— BEGIN Record extracts —
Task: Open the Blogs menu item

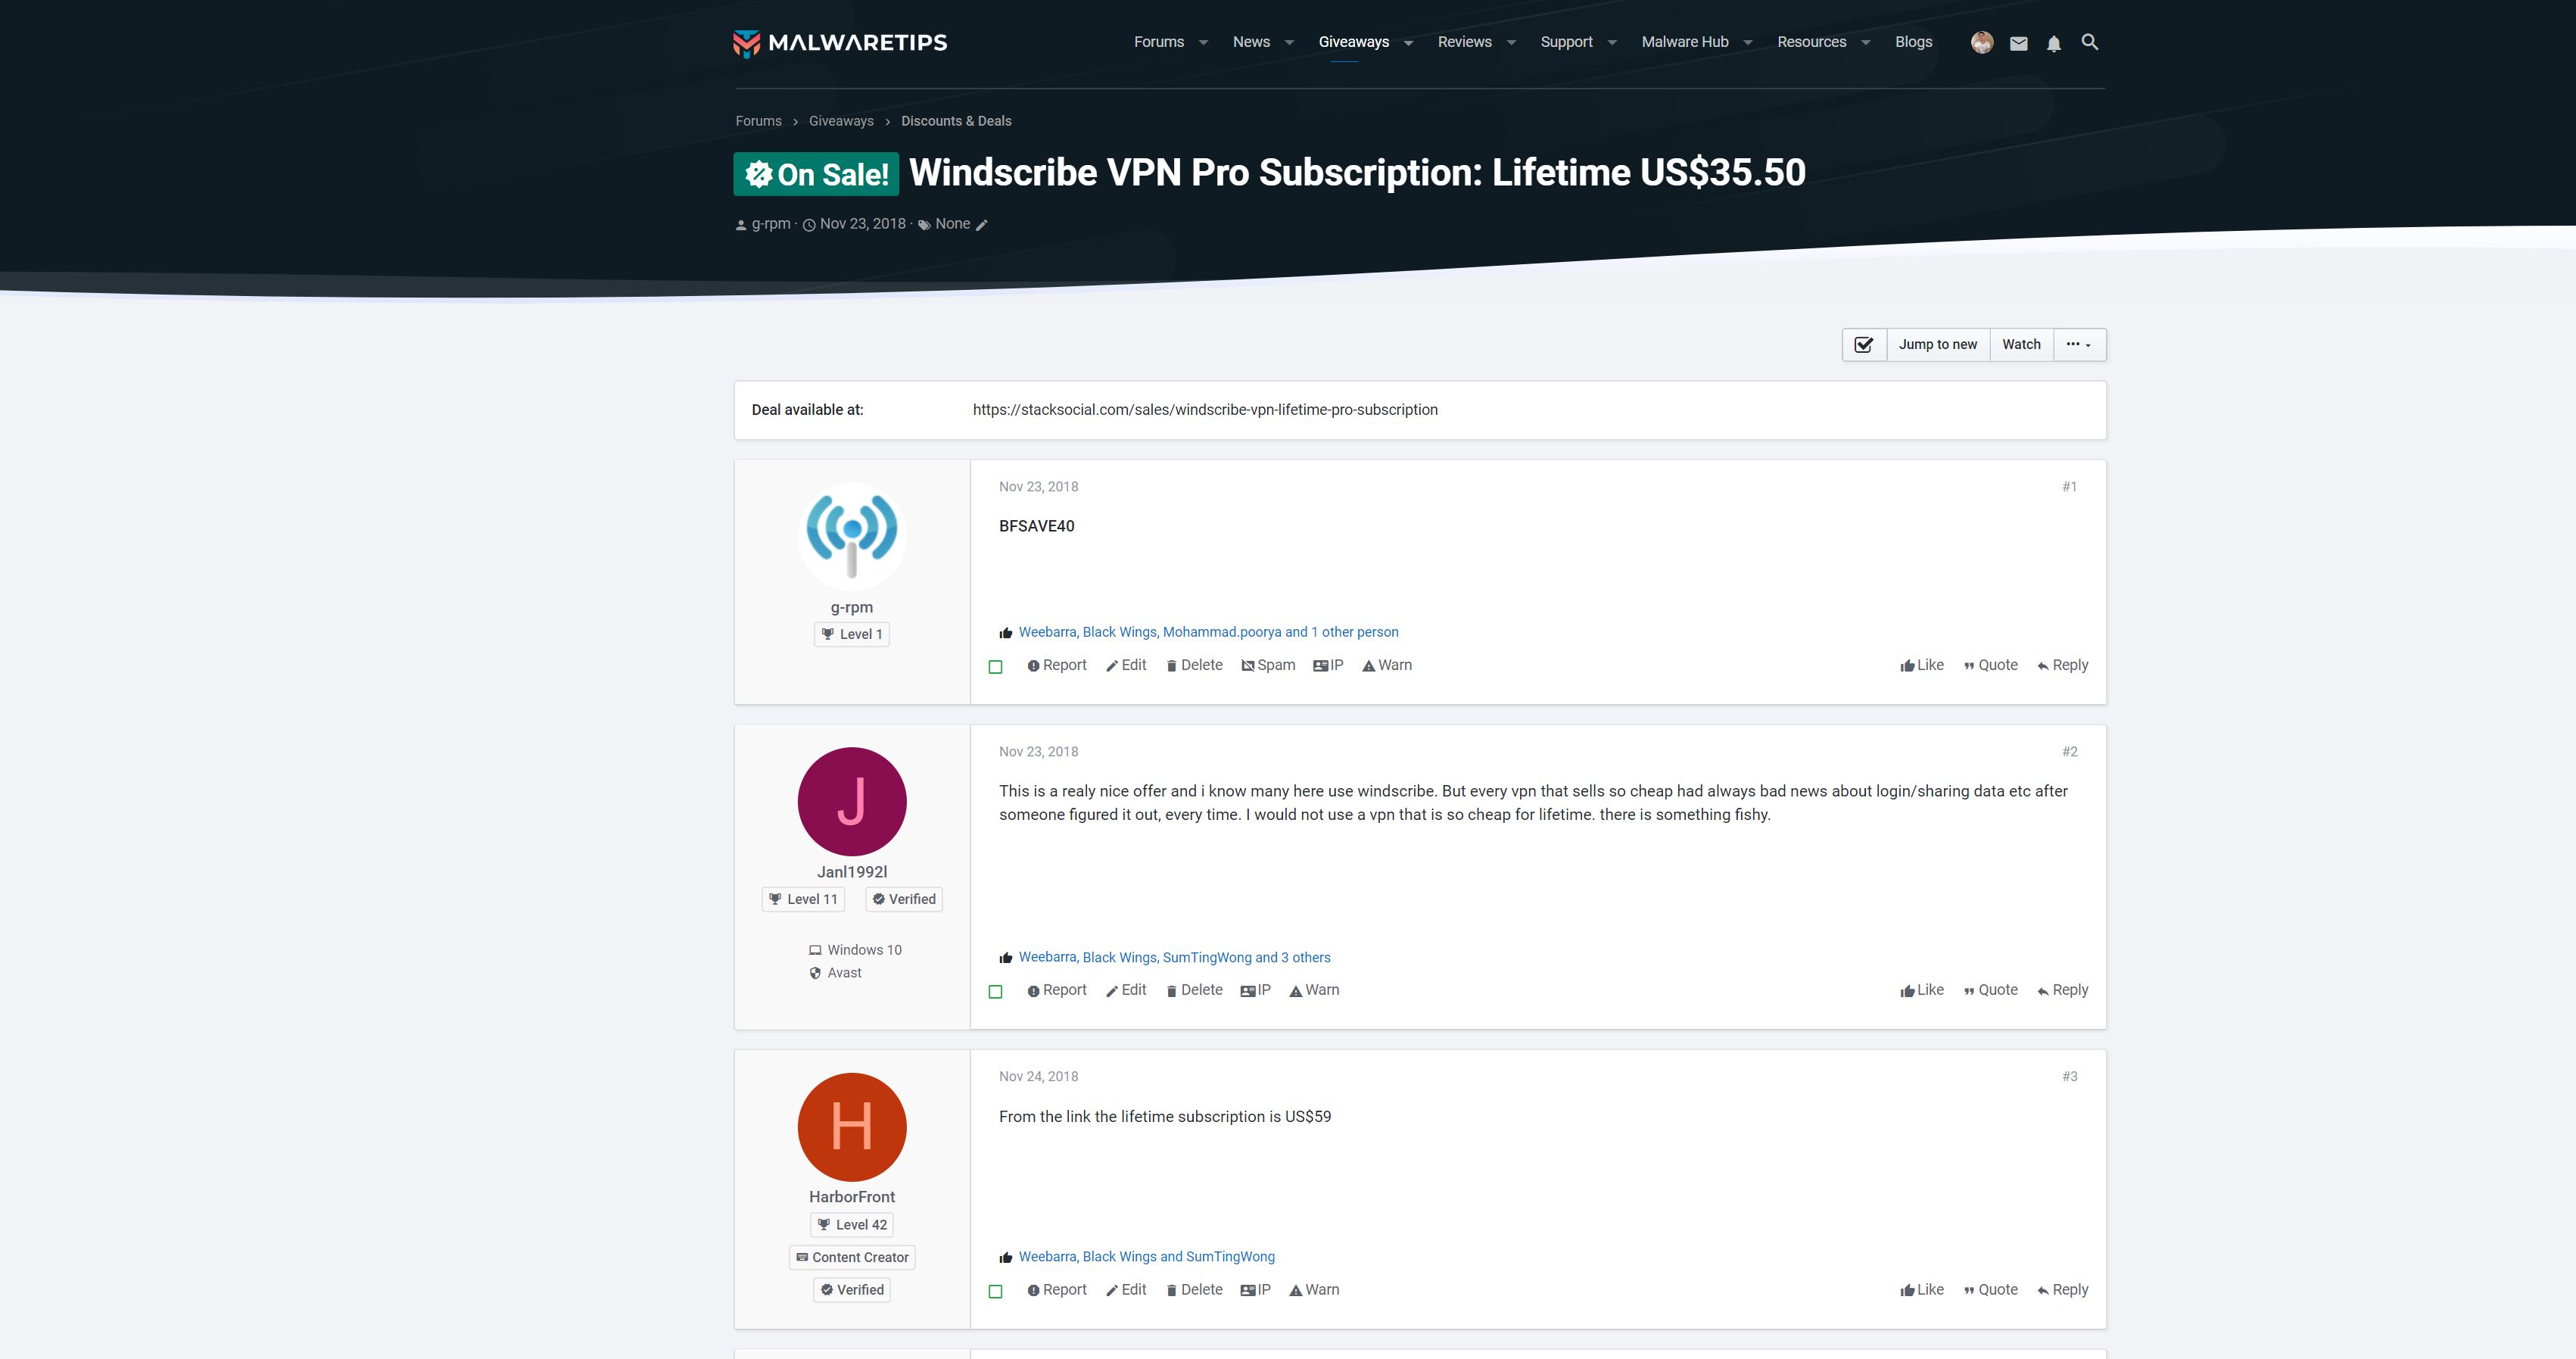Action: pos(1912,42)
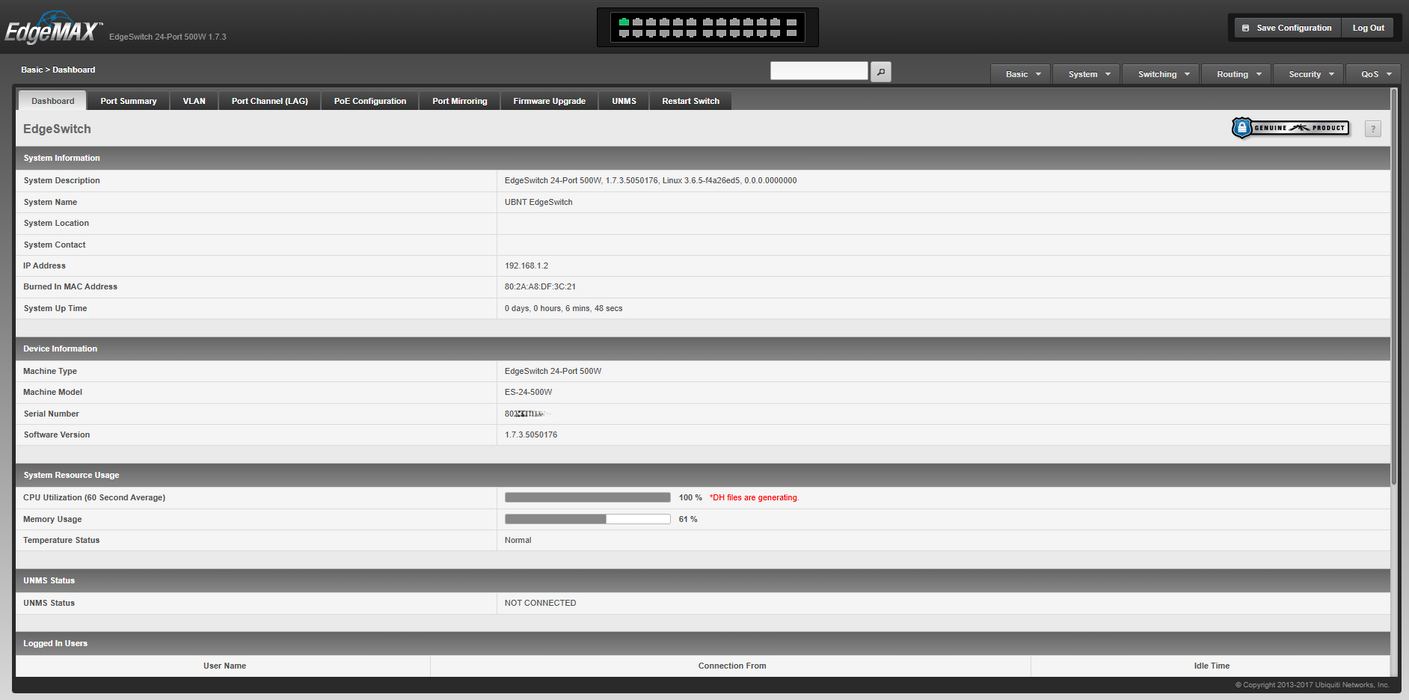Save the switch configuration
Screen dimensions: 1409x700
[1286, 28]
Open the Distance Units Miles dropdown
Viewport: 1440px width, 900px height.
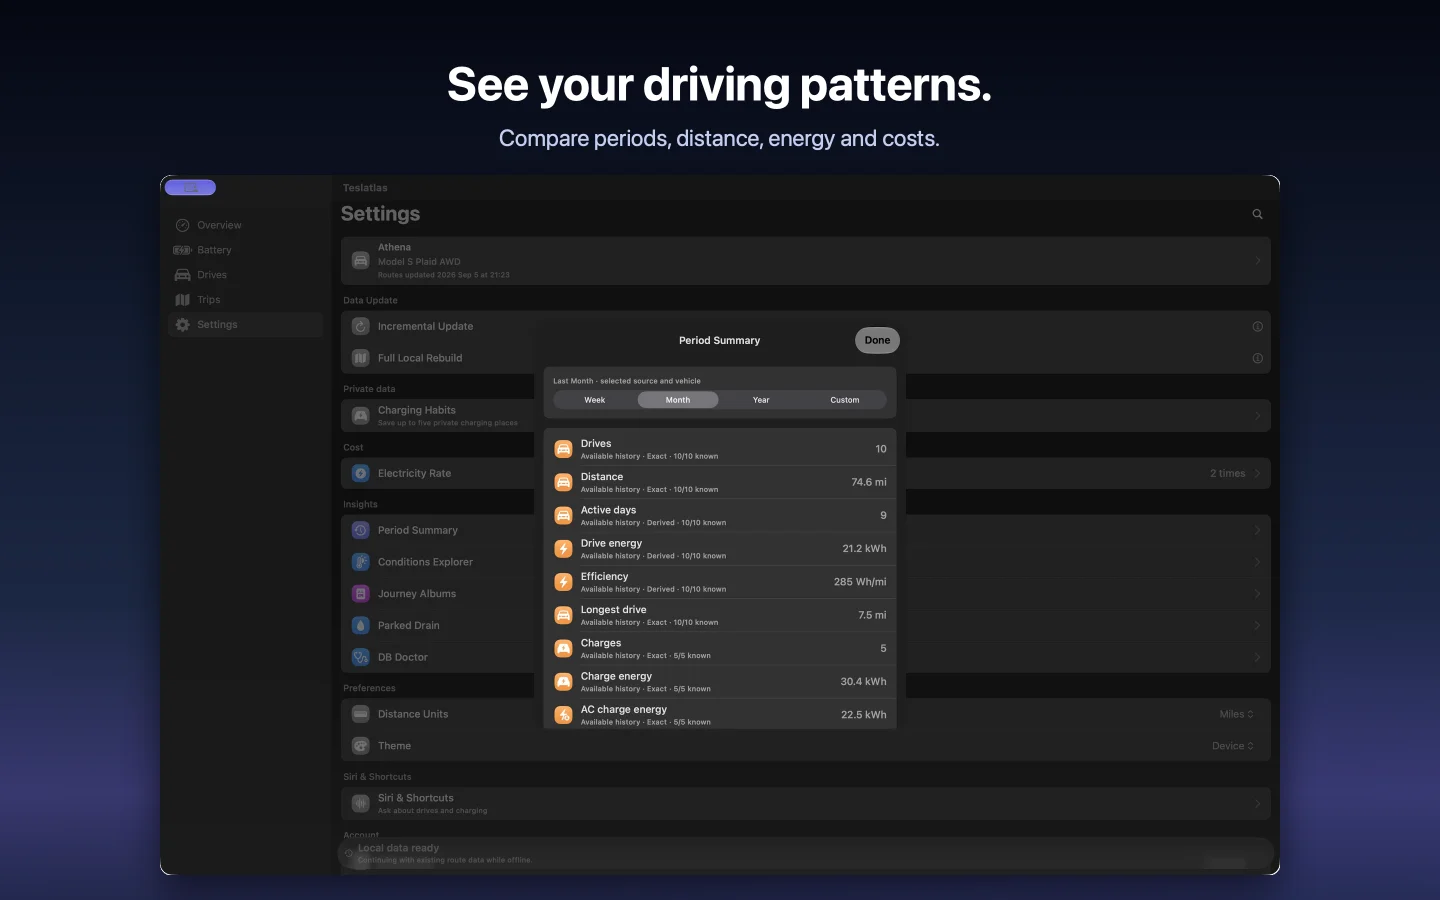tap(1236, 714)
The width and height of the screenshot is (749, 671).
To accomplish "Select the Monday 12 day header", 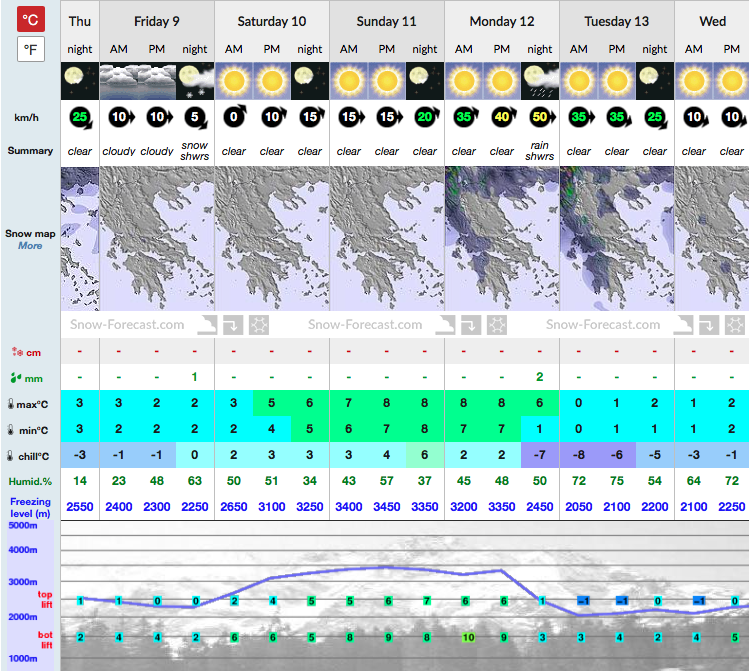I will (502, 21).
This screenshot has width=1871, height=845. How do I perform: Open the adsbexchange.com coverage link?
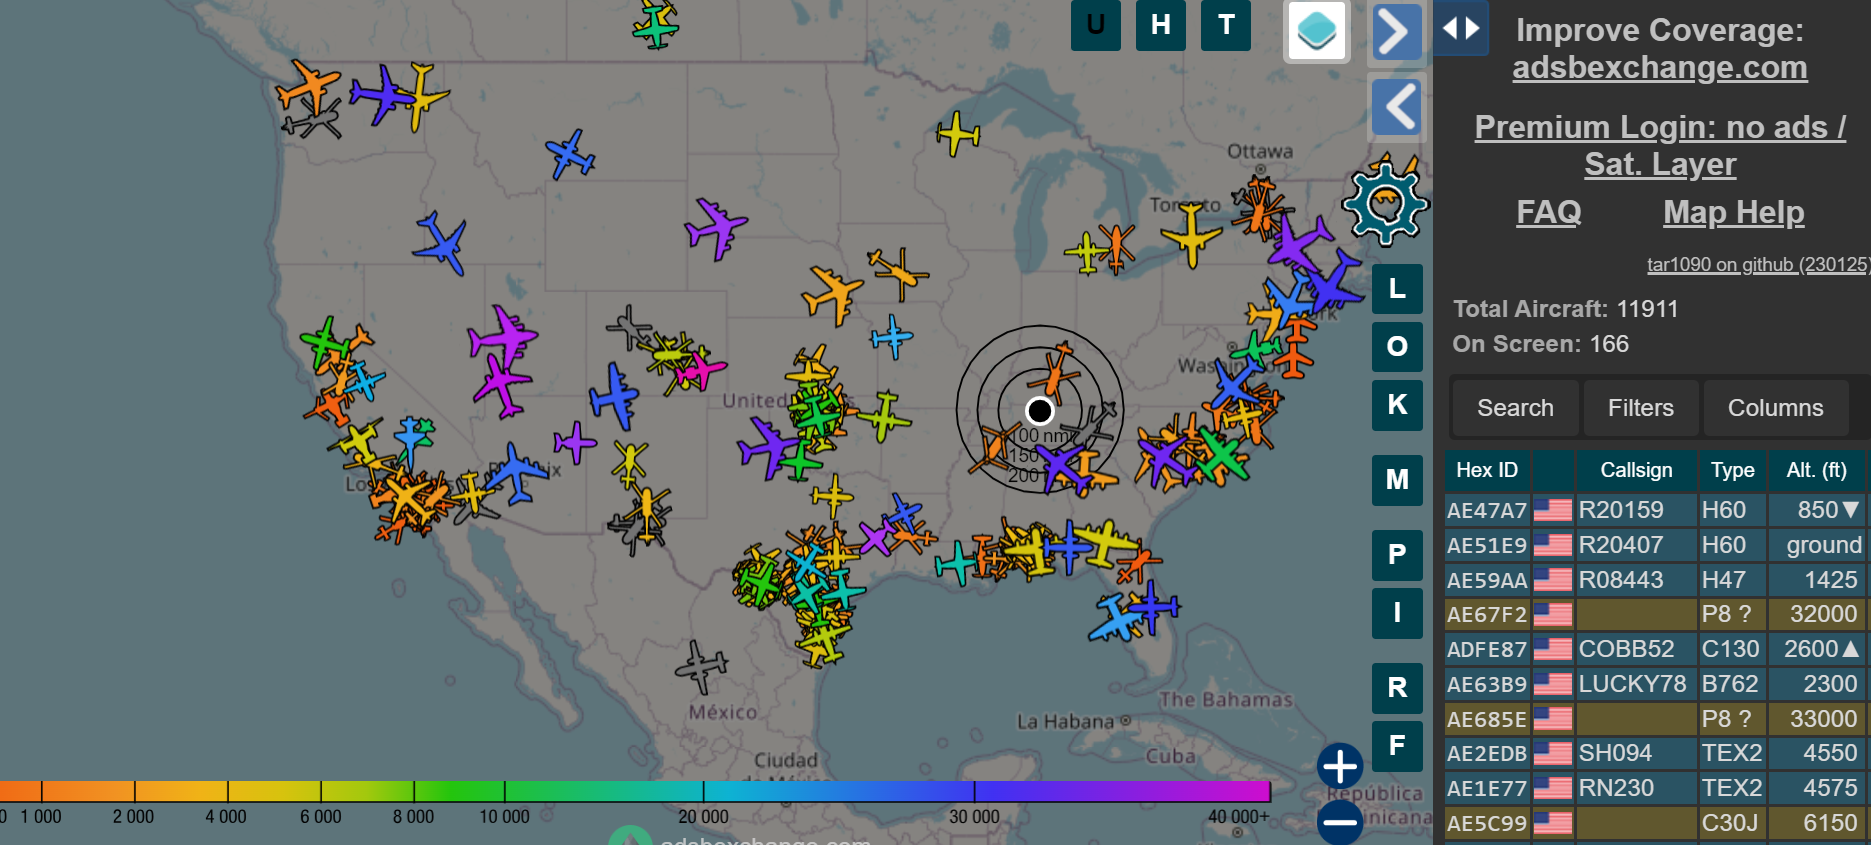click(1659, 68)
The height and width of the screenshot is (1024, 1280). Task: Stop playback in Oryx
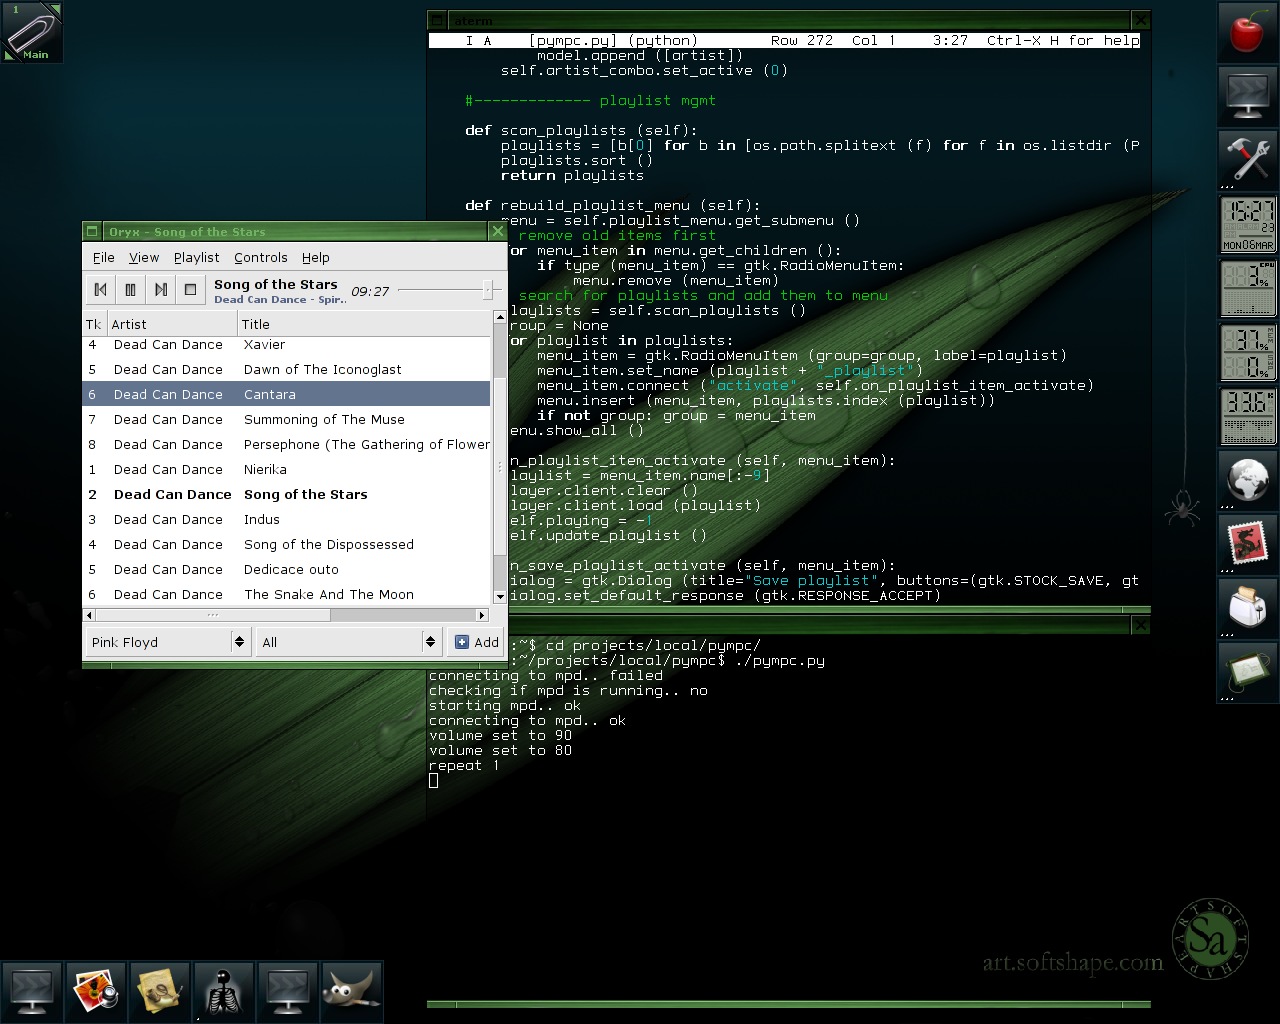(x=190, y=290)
— END Record extracts —
Problem requirements: Pick out every line in the listing above that contains the word "Open" and copy each of those lines.

Written response:
Task: Open the Blogs menu item
Open the Distance Units Miles dropdown
This screenshot has width=1871, height=845. How do I perform: Open the adsbexchange.com coverage link?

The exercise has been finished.